In overview, when controller 50 determines that the total desired
flow rate exceeds the available flow rate of source 30, the
demanded flow rate for one or more of hydraulic cylinders 32a-c
and/or motor 34 is reduced by moving the associated proportional
control valves 44, 48 towards the second position. This allows a
predictable flow of pressurized fluid to be made available to each
such entity in response to an input received via operator interface
16, thereby providing predictable machine 10 and tool 14
movement.
From the foregoing, the manner in which the various system
hydraulic components interact and are controllable will be
appreciated. In the following, the electro-mechanical systems for
controlling flow and movement will not be further detailed or
referred to, but it will be appreciated that the steps carried out
by the controller 50 are implemented using the systems and
interrelationships described above.
FIG. 4 is a schematic diagram 100 illustrating the control circuits
of the machine 10 at a conceptual level to aid in understanding the
present disclosure. The operator controls 101 provide one or more
signals 102 to a translation algorithm (translation module) 103
that outputs valve control commands 104 corresponding to the
desired machine movements. It will be appreciated that the
algorithm 102 operates in conjunction with input from a number of
system sensors 105 as described above as well. The valve control
commands 104 are processed via a hydraulic priority algorithm
(balancing module) 106, operating in conjunction with data
reflecting the available fluid flow from flow estimator 107, to
produce adjusted valve commands 108.
The adjusted valve commands 108 are further refined via a closed
loop transformation (closed loop transformation module) 109 based
on feedback from the system sensors 105. This is necessitated
because the valve control commands 104 and adjusted valve commands
108 are empirically based, and the actual operating environment
and/or condition of the machine 10 may result in inaccuracies in
these values.
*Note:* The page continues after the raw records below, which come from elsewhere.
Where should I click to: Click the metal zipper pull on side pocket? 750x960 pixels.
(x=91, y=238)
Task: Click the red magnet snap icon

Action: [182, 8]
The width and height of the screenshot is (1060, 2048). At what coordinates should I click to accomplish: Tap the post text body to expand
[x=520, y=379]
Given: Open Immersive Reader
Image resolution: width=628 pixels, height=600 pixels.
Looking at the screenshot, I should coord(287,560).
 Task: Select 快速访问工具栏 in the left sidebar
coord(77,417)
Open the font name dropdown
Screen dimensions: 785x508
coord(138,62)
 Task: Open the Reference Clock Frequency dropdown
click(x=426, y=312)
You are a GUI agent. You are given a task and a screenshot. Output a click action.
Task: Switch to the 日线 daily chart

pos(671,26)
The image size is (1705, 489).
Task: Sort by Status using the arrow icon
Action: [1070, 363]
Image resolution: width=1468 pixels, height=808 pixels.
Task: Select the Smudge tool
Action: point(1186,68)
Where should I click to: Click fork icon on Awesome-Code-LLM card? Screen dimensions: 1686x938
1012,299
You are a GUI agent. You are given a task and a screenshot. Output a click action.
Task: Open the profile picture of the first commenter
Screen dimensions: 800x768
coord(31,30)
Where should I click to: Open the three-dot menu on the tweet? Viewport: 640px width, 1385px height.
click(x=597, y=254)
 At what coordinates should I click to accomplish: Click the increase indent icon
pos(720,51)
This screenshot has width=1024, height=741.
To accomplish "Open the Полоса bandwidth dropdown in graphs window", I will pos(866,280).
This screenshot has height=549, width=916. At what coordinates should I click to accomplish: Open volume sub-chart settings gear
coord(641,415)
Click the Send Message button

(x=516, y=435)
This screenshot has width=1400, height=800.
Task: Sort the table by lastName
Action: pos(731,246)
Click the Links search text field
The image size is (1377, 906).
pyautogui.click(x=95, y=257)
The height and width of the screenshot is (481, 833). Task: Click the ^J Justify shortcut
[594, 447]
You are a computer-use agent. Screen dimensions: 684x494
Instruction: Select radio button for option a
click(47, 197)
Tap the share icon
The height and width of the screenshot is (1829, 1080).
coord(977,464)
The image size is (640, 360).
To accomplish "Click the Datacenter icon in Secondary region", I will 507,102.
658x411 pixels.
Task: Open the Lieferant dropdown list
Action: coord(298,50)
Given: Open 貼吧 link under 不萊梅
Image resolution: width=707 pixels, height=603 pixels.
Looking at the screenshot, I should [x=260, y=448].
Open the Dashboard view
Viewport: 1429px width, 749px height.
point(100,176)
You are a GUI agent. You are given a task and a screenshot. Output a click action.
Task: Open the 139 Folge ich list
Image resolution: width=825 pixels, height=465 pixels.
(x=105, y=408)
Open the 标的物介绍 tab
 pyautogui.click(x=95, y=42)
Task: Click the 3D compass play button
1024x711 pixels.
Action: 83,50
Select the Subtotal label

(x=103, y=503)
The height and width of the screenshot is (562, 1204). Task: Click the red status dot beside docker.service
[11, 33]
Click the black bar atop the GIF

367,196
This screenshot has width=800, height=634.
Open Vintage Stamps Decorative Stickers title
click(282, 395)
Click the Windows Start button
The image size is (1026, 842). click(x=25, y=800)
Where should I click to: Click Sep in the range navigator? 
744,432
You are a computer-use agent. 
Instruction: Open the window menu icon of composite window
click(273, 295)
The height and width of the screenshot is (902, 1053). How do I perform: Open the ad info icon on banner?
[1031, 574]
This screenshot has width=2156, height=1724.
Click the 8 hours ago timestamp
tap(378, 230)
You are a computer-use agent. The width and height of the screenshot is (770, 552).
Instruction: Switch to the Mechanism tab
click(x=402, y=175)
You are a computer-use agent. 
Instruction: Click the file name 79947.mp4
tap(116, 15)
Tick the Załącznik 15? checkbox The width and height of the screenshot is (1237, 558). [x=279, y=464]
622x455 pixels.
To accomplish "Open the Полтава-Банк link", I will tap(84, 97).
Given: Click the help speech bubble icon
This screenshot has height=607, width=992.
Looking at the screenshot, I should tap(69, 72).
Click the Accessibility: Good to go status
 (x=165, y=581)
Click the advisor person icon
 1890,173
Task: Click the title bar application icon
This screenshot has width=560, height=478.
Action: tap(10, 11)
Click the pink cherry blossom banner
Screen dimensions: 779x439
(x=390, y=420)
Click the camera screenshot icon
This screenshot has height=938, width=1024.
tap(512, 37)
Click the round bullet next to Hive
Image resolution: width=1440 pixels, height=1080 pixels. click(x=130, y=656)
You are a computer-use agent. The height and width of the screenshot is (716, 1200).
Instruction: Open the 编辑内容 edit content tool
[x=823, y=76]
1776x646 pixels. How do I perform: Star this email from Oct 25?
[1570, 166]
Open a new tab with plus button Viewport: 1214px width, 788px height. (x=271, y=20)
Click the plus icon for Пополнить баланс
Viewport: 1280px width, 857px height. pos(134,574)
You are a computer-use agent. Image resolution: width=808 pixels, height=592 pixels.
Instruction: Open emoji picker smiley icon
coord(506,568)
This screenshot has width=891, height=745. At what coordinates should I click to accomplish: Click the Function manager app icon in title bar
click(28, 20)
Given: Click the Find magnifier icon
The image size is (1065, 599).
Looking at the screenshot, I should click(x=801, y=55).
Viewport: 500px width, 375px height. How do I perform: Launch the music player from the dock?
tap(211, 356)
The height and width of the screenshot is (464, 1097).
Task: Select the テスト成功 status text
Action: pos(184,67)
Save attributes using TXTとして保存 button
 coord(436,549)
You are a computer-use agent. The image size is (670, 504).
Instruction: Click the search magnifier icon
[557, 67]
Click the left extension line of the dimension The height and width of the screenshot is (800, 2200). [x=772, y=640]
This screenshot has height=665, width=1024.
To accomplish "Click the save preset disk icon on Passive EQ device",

The closed loop transformation 109 outputs refined
valve control signals 110. The refined valve control signals 110
are provided to the appropriate valves 111 to effectuate movement
of the associated actuators 112, resulting qualitatively in the
desired machine movement, although the magnitude and/or speed of
the movement may be reduced from that commanded via the operator
controls 101.
The thresholds governing hydraulic flow priority are illustrated
with respect to demanded flows and available fluid flow in the
chart 300 of FIG. 5. The chart 300 assumes competition for fluid
between two functions, the flow to one of which is bounded between
a maximum allowable flow 301 and a minimum allowable flow 302. The
amount of fluid flow available for distribution is shown as maximum
available flow 303 (MAPF). The maximum available flow 303 may be
limited by a mechanical stop or by an electronic stop such as a
torque limit, power limit, displacement limit, flow limit, and so
on. This curve 303 is linear with engine speed in a middle portion
but plateaus at higher engine speeds due to a flow limit. In the
illustrated example, maximum available flow 303 also drops off at
lower engine speeds due to limitations imposed by an electronic
controller.
A priority threshold 304 sets a minimum level of flow to a first
implement, such that the flow provided to the first implement will
always equal or exceed the priority threshold 304. Although the
priority threshold 304 is a function of engine speed in the
illustrated example, it may additionally or alternatively be a
function of one or more other machine variables or parameters such
as machine speed, linkage position, bucket and/or lift arm
position, pump speed, pump pressures, etc. Finally, curve 305
illustrates the difference between maximum available flow 303 and a
full demanded implement flow to a second (non-bounded)
implement.
In operation, the bounded implement is always guaranteed to receive
an amount of flow corresponding to the lesser of the demanded flow
and the amount of flow set by the priority threshold 304. Thus, the
chair 300 represents four regions of operation labeled Region 1,
Region 2, Region 3, and Region 4 within which fluid flow priority
is adjusted differently. In Region 1, the difference between
maximum available flow 303 and the requested flow to the
non-bounded implement falls within this region. In this case, there
is no need to prioritize the fluid flows between the first
(bounded) and second (non-bounded) implements, and each thus
receives its requested flow.
In Region 2 (unbounded implement priority region), the system may
be flow-limited in that the difference between maximum available
flow 303 and the requested flow to the non-bounded implement falls
below the maximum flow limit for the bounded implement. Thus, in
this region, if the requested flow to the bounded implement exceeds
the difference between maximum available flow 303 and the requested
flow to the non-bounded implement, the flow to the bounded
implement is reduced to the priority threshold 304.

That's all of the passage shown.